En principio, un hombre puede ser tanto el objeto del deseo de una mujer, como una mujer el objeto del deseo de un hombre. No obstante, los pasos iniciales de la vida sexual suelen ser la búsqueda de una mujer por parte de un
hombre. Al ser los hombres quienes toman la iniciativa, las mujeres tienen poder para provocar el deseo de los hombres. Sería injustificado decir de las mujeres que son más bellas, o incluso más deseables que los hombres. Pero, con su actitud pasiva, intentan obtener, suscitando el deseo, la conjunción a la que los hombres llegan persiguiéndolas. Ellas no son más deseables que ellos, pero ellas se proponen al deseo.

Se proponen como objeto al deseo agresivo de los hombres.

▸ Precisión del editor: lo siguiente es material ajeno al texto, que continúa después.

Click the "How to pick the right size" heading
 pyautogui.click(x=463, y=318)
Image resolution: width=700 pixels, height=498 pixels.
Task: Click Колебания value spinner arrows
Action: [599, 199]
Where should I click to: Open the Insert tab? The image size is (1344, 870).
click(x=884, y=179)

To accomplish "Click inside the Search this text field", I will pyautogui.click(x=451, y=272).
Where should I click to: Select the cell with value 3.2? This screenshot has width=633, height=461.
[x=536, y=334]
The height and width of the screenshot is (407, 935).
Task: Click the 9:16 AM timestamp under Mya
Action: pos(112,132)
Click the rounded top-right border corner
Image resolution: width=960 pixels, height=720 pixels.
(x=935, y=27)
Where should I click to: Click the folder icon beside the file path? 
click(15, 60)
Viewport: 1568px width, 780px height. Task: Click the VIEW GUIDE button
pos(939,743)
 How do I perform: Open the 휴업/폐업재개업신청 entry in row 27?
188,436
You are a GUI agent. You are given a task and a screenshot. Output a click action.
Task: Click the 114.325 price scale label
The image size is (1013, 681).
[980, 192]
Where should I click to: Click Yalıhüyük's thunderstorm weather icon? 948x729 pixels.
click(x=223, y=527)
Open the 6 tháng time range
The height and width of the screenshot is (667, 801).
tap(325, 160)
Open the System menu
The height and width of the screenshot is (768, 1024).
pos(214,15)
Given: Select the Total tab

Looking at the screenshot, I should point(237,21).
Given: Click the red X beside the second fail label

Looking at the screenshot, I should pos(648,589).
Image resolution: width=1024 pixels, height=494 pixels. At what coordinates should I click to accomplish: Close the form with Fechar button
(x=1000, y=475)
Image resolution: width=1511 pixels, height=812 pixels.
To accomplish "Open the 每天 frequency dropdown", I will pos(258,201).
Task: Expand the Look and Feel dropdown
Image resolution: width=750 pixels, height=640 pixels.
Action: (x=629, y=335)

No es que haya en cada mujer una prostituta en potencia; pero la prostitución es consecuencia de la actitud femenina. En la medida de su atractivo, una mujer está expuesta al deseo de los hombres. A menos que tome partido por la castidad y se esfume del todo, en principio la cuestión es saber a qué precio y en qué condiciones ella cederá. Pero siempre, una vez satisfechas las condiciones, se da como objeto. La prostitución propiamente dicha introduce sólo una práctica venal. Por los cuidados que pone en su aderezo, en conservar su belleza —a la que sirve el aderezo—, una mujer se toma a sí misma como un objeto propuesto continuamente a la atención de los hombres. Del mismo modo, si se desnuda, revela el objeto de deseo de un hombre; es un objeto distinto, propuesto para ser apreciado individualmente.